Until Kaine killed him, Otto Octavius, the infamous Doctor Octopus, was undoubtedly one of Spider-Man's greatest foes. Now, through a miracle of modern ninja sorcery and editorial correction, Doc Ock has been brought back. But his memories are in need of a little jogging, so we embark on the time-honored tale of the flashback...
|Editor:||Bob Harras, Ralph Macchio|
|Pencils:||Joe Bennett, Pat Olliffe|
|Inker:||Al Williamson, Joe Pimentel|
|Cover Art:||Joe Bennett|
Though the whole idea of Doc Ock dying was a poor one, this issue very neatly brings everyone (new readers and old alike) back up to speed on just who this bedeviled, bespectacled, beoverweighted, being is. It even fleshes out the stories behind the "new" Doctor Octopus, Dr. Carolyn Trainer, Octavius's onetime virtual-reality lover (now there's a sorry guy :) ), Angelina Brancale (AKA Stunner), and the guy who writes the obits at the Bugle, Trilby.
On the writing front, I have to admit that the interweaving of the three separate recollections of Doc Ock's past(s) was very smooth, and effectively described how differently he is perceived by different people. Dr. Trainer thinks of him as a powerful, incredible man who doesn't get the respect he deserves. She reminisces about his personal life, and seems to have had followed him around while he went on dates (with a woman whose motivations for dating such a man aren't provided). Trilby and Bugle mainstay Ben Urich think of him with an eye towards his origin, and how and why someone who seemed to be set for a great career could end up a deserted, hated, overworked scientist who, in turn, ended up a ruthless, mentally-troubled, super-villain. Peter and Mary Jane see him with a super-hero's perspective, focusing on his criminal activities and how bravely Spider-Man fought him (a shallow, but understandable view). In a sense, Otto Octavius can be seen as a tragic figure: even with his vast scientific successes and all the hard work he put into them, his life just refused to work out.
Artwise, this was a fresh change of pace from the core Spider-titles. Unique, but not soggy; stylish, but trademarkedly American; Realistic, but not gritty; colorful, but not cartoony. Good angles and facial expressions, characters who look the perfect age, well-captured emotions, and the best-looking Mary Jane I've seen in a long while. The coloring certainly helped, with scarlet reds (see any page with Spider-Man or MJ) and vibrant greens (check out the cover!). Even the tentacles were extremely well-colored on the cover. I can't vouch for the inking (looking at the finished art as done by the penciller), but I'm sure it had a large part in the final product.
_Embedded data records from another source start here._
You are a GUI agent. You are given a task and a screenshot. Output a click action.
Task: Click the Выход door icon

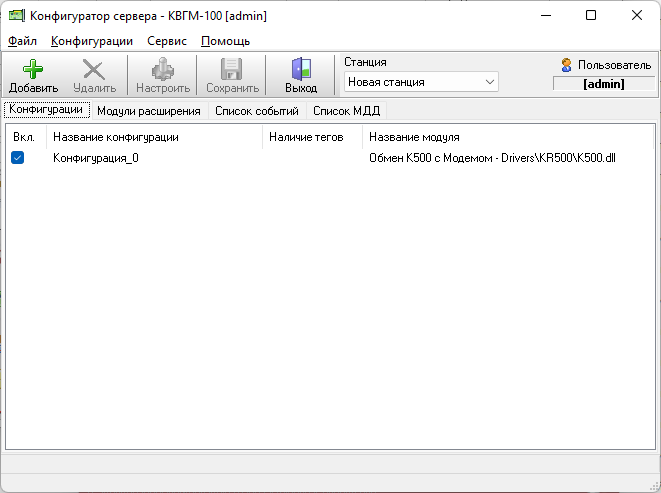pyautogui.click(x=300, y=69)
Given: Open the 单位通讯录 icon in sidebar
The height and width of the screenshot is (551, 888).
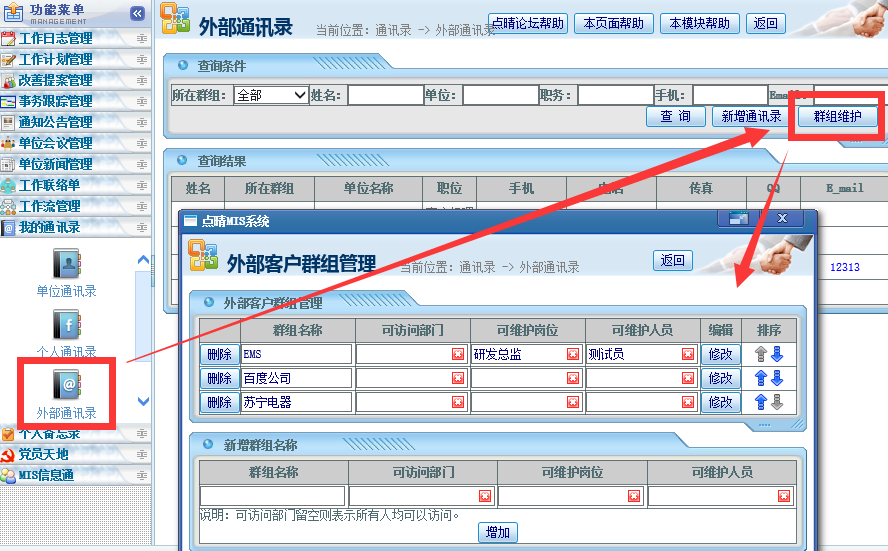Looking at the screenshot, I should pyautogui.click(x=66, y=265).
The allusion to HEROES RETURN was amusing, and, of course, Peter's and Mary Jane's laughing at the Chameleon was priceless! The two back-up features were interesting--it's always nice to see Pat Olliffe's renditions of Spidey history. But I was a little bothered by the second back-up, the one about Angelina "Stunner" Brancale. It goes on about how Otto empathizes with her and visits her "at least once each day" (she got comatized in AMAZING SPIDER-MAN #427 trying to help resurrect him). So he supposedly cares for her--the real her--on some level. That is, he may have enjoyed the company of her virtual-reality projection, but he really does care for her human self. Yet the back-up says he still sees her as Stunner, "and always will!" Doesn't this suggest that her real self is somehow not good enough--that Stunner's physical beauty is more important to him?
This was a different sort of UNLIMITED, in that it was mostly a character study. It didn't even have any events occuring in the present time, apart from three separate conversations, all about Doctor Octopus. It was very good overall, but difficult to compare objectively to previous issues, since it's a totally different kind of story. But I suppose this was superior, as flashback stories go. As a postscript, I can't help but correct two typos made in the letters page: first, I think the third letter-writer, Ivan A. Martin, meant to refer to the year 2005, not the year 1005; apparently, whoever replied got it wrong, too. Second, the Next Issue box spells Curt Connors's last name wrong--arggh! It's CONNORS, for crying out loud! (The fourth letter-writer spells it right.)